Testing and interpretation
Two units are used: mg/dL and nmol/L. These are not directly interchangeable — different conversion factors exist across labs (not a simple multiplication). Request nmol/L where available, as it is the more standardised unit.
| Lp(a) Level | Risk Category | Interpretation | Action |
|---|---|---|---|
| <30 mg/dL (<75 nmol/L) | Low risk | Lp(a) not a significant risk driver | No specific action; standard CVD prevention |
| 30–50 mg/dL (75–125 nmol/L) | Borderline elevated | Moderately increased risk; warrants attention | Optimise all other CVD risk factors; discuss with physician |
| 50–100 mg/dL (125–250 nmol/L) | High risk | Significant independent cardiovascular risk | Aggressive optimisation of ApoB, BP, glucose, CRP; consider PCSK9 inhibitor |
| >100 mg/dL (>250 nmol/L) | Very high risk | Very high cardiovascular and thrombotic risk | Cardiologist referral; PCSK9 inhibitor; watch for trial eligibility for Lp(a)-specific therapies |
What lowers Lp(a) — the honest picture
Most interventions that effectively lower LDL-C have minimal or no impact on Lp(a). Here is the evidence:
- Statins — do NOT lower Lp(a); may raise it slightly (5–10%)
- Diet and lifestyle — minimal effect; not a meaningful lever
- PCSK9 inhibitors (evolocumab, alirocumab) — lower Lp(a) by 25–30% as a secondary effect; primarily prescribed for LDL-C reduction
- Niacin (vitamin B3) at 1–2g/day — lowers Lp(a) 20–30%; fallen out of favour due to side effects and lack of cardiovascular outcome benefit in trials despite Lp(a) reduction
- RNA-targeting therapies (pelacarsen, olpasiran, zerlasiran) — phase 3 trials showing 80–90% Lp(a) reduction; not yet approved; transformative when available
- Lipoprotein apheresis — physically removes Lp(a) and LDL; very effective but only available in specialised centres
If your Lp(a) is elevated, the focus shifts to aggressively optimising everything else you can control — ApoB, blood pressure, blood glucose, inflammation (hsCRP), and smoking cessation. Lp(a) is a risk modifier, not a death sentence. Each modifiable risk factor you optimise directly reduces the absolute risk from elevated Lp(a).
How often to test
Once in your lifetime is sufficient for most people — Lp(a) levels are genetically stable. Exceptions: if you are enrolled in a clinical trial or receiving PCSK9 inhibitor treatment specifically targeting Lp(a) reduction, retest annually to confirm response.
Frequently asked questions
What is Lp(a) and how does it affect heart risk?
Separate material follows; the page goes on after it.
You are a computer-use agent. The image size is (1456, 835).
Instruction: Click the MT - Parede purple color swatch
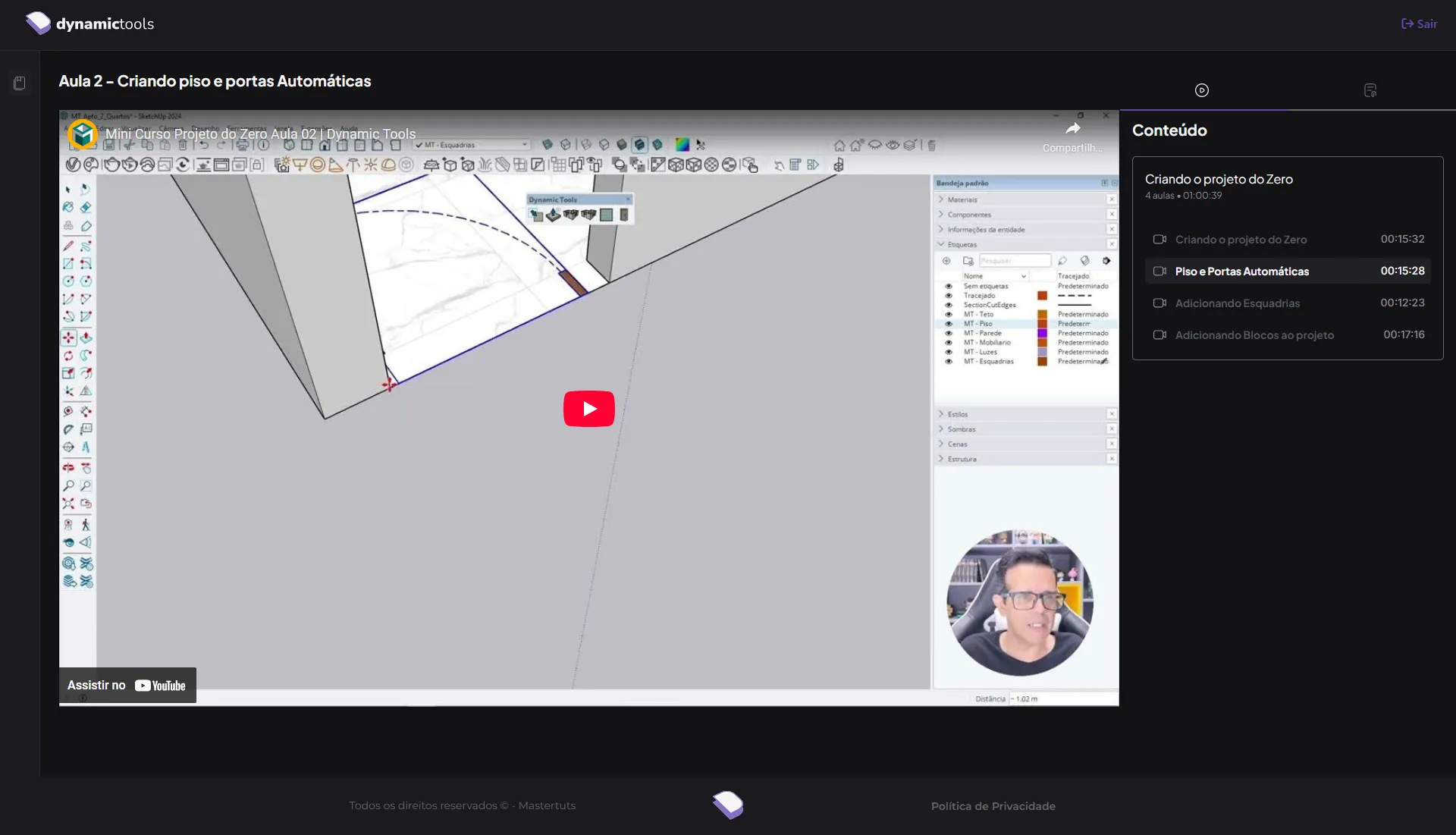[1042, 333]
Lp(a) is an LDL-like particle with extra thrombogenic protein attached. It is both atherogenic and clot-promoting. Elevated Lp(a) is a genetically determined, independent causal cardiovascular risk factor confirmed by Mendelian randomisation. About 20% of people have elevated levels — higher in South Asians.
Can I lower Lp(a) naturally?
Honestly, very little can lower it. Diet and exercise have minimal effect. Statins don't lower it. PCSK9 inhibitors reduce it 25–30%. Niacin reduces it 20–30% but has side effects. New RNA therapies show 80–90% reduction in trials but aren't yet approved. Focus on optimising all other modifiable risk factors.
How much does the Lp(a) test cost in India?
₹600–1,200 at major labs (SRL, Metropolis, Dr Lal PathLabs). Request results in nmol/L where possible — more standardised than mg/dL which uses inconsistent conversion factors between labs.
Should I take aspirin if my Lp(a) is high?
Aspirin doesn't lower Lp(a) but may reduce thrombotic risk. The benefit/risk balance of aspirin for primary prevention with elevated Lp(a) is person-specific — requires physician evaluation. Don't self-prescribe.